A log of an employee’s use of a financial app, for example, may bring you to a dead end if the user, particularly a privileged user who has full access, covered his tracks and deleted steps. Also, logs typically contain thousands of discrete events in obscure, hard-to-digest technical language. Companies relying on logs from apps and devices often can’t crack this language and just about find it impossible to learn what users are doing.
But major advancements continue to be made in data security technology. Companies now have a wide array of tools to help defend data by providing insight into how it’s accessed, including activity monitoring solutions that let you see, in the moment, when and how insiders are genuine threats. A monitoring solution can use contextual information to give a fuller picture of how insiders access company data. By monitoring what employees and third-party users do on their computers, you can view in real time or later what they accessed, when they did, and whether they manipulated or used programs and data in an unauthorized manner.
Consideration #5: What to Look for, Who to Look at, and How to Monitor Insider Threats
As noted earlier, not everyone has bad intentions.

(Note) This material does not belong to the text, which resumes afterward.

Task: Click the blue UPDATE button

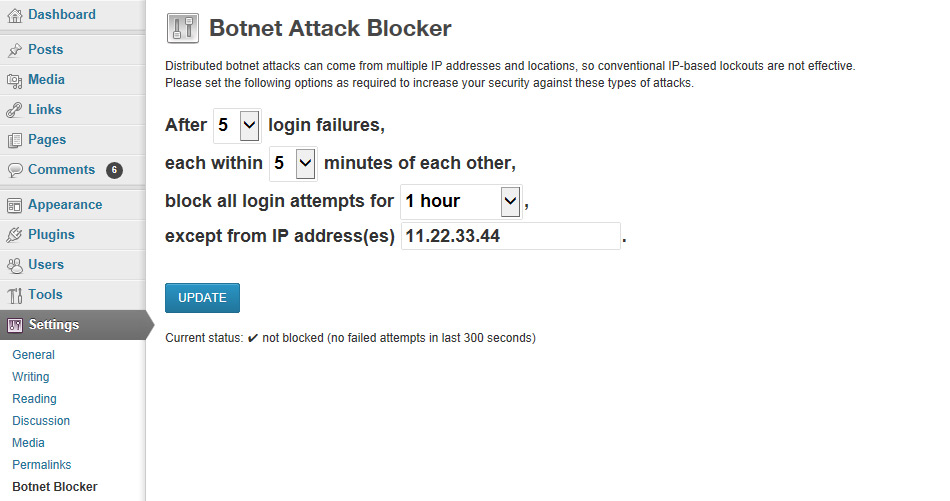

Not all insiders seek to steal or destroy data, but many do unwittingly perform unauthorized actions that open the door to potential theft and damage by malicious outsiders. That’s why consistently reminding your employees and third-party users about computer protocol and establishing clear and understandable guidelines will go a long way toward curbing negligent behavior. Still, it’s easy to forget the rules, especially as employees and other insiders fly through their workdays and don’t always follow procedure.

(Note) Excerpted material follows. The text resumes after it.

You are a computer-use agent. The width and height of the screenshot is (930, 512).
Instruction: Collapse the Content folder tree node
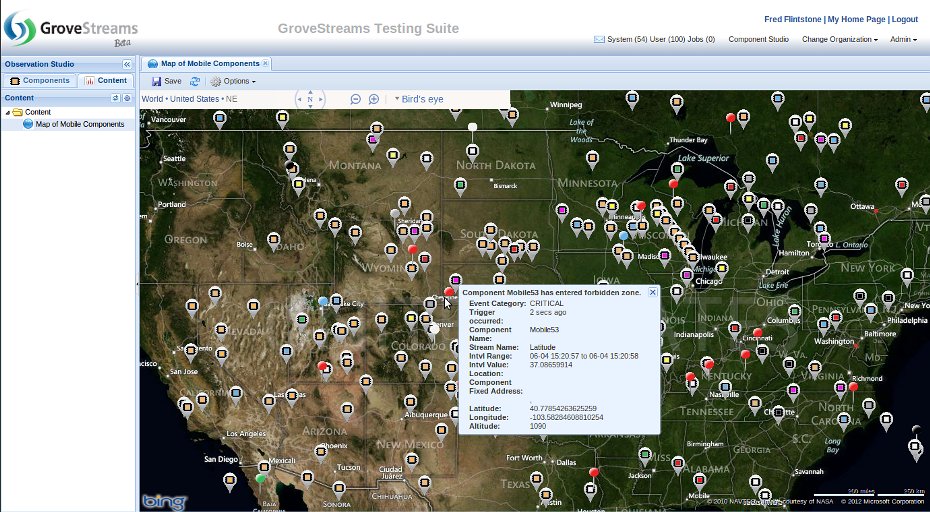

Here are some insider activities to monitor to get a bead on potential threats:
- As with any other cloud app, public file-sharing services don’t give IT departments insight into what files an employee is storing and who else has access to sensitive information.
- Network security approaches typically provide users with broad access to network resources. A user may have credentials to a few systems, but has visibility to entire network segments. Hackers can exploit that visibility to gain access to unauthorized resources.
- Shadow IT systems can spark innovation and progress, but they also pose a great risk because they are unauthorized and not under a company’s control. Legacy security management systems are of no use.
- Thumb drives are quick and easy to use, but employees can just as quickly and easily overlook that they can be Trojan horses for malware.
- Emailing sensitive and confidential information seems like an easy one to prevent, but insiders often forget they shouldn’t do it, or they willfully overlook this expectation.
- Insiders can view, copy or print data from private folders and applications.
Recommendations:
If your company still relies on system logs that list thousands of events in obscure language, you’ll never have the visibility necessary to properly monitor insiders and put your organization in the best position to minimize data theft. A user activity monitoring solution, however, makes sense of all those actions and presents insider usage in clear, in-the-moment snapshots. It will detect and alert you to insider risks that are becoming insider threats.
A monitoring solution scrapes all activity and indexes the textual information on the screen, so you’ll know what’s happening in all applications, even in ones that do not generate logs. You’ll have a clear view, literally, of all user actions across your entire enterprise including web apps, legacy applications, and custom or homegrown applications.
For signs of heightened insider threat you can establish alerts and generate reports to detect abnormal behavior with how users are interacting with important data as well as have a visual playback of exactly what each user did. This provides the early warning system needed to reduce risk and strengthen your security.